Ziel der Aufgabe ::
Schreiben Sie bitte die Zeilen unten vom Anfang bis einschließlich der Zeile mit „This screenshot has“ Wort für Wort ab.

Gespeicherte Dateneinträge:
────

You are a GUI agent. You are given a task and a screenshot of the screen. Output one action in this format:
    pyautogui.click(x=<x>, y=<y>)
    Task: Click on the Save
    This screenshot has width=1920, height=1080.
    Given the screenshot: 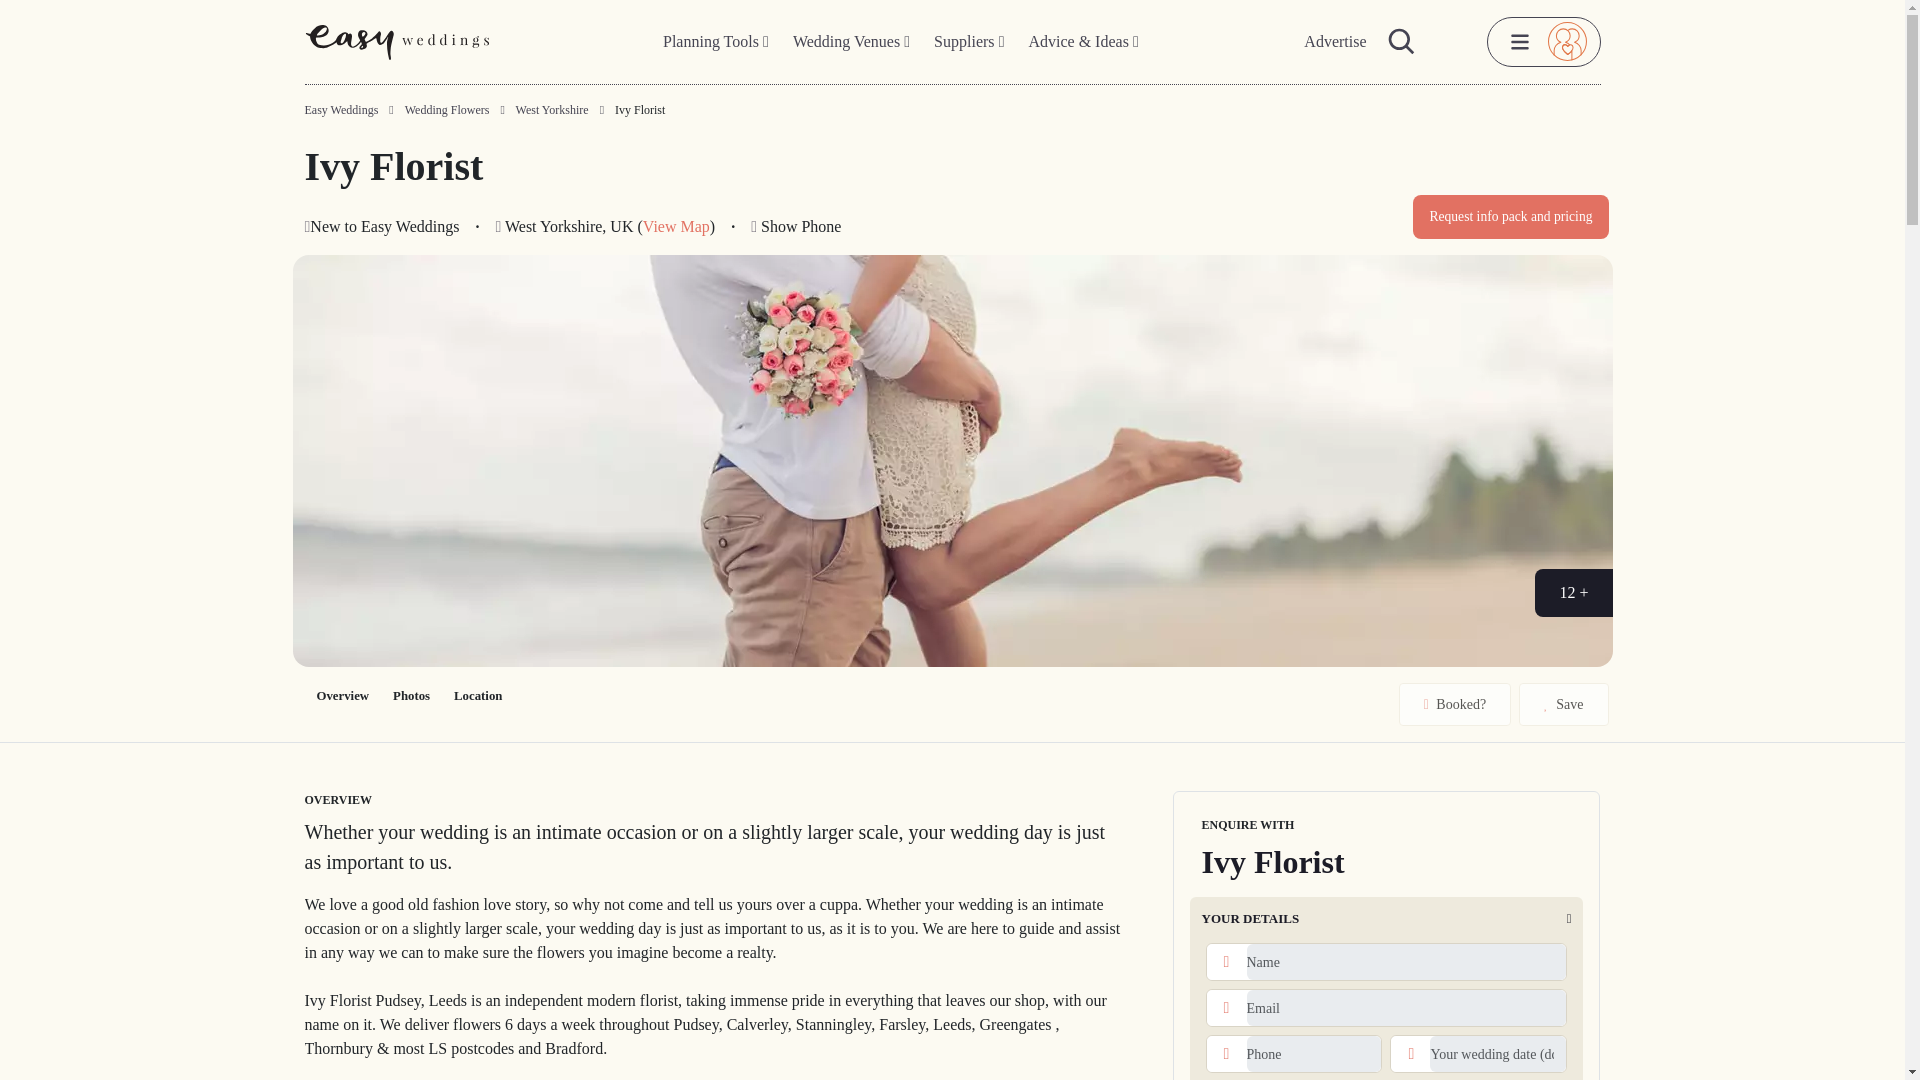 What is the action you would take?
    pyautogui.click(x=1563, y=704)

────

Lösung ::
You are a GUI agent. You are given a task and a screenshot of the screen. Output one action in this format:
    pyautogui.click(x=<x>, y=<y>)
    Task: Click on the Save
    This screenshot has width=1920, height=1080.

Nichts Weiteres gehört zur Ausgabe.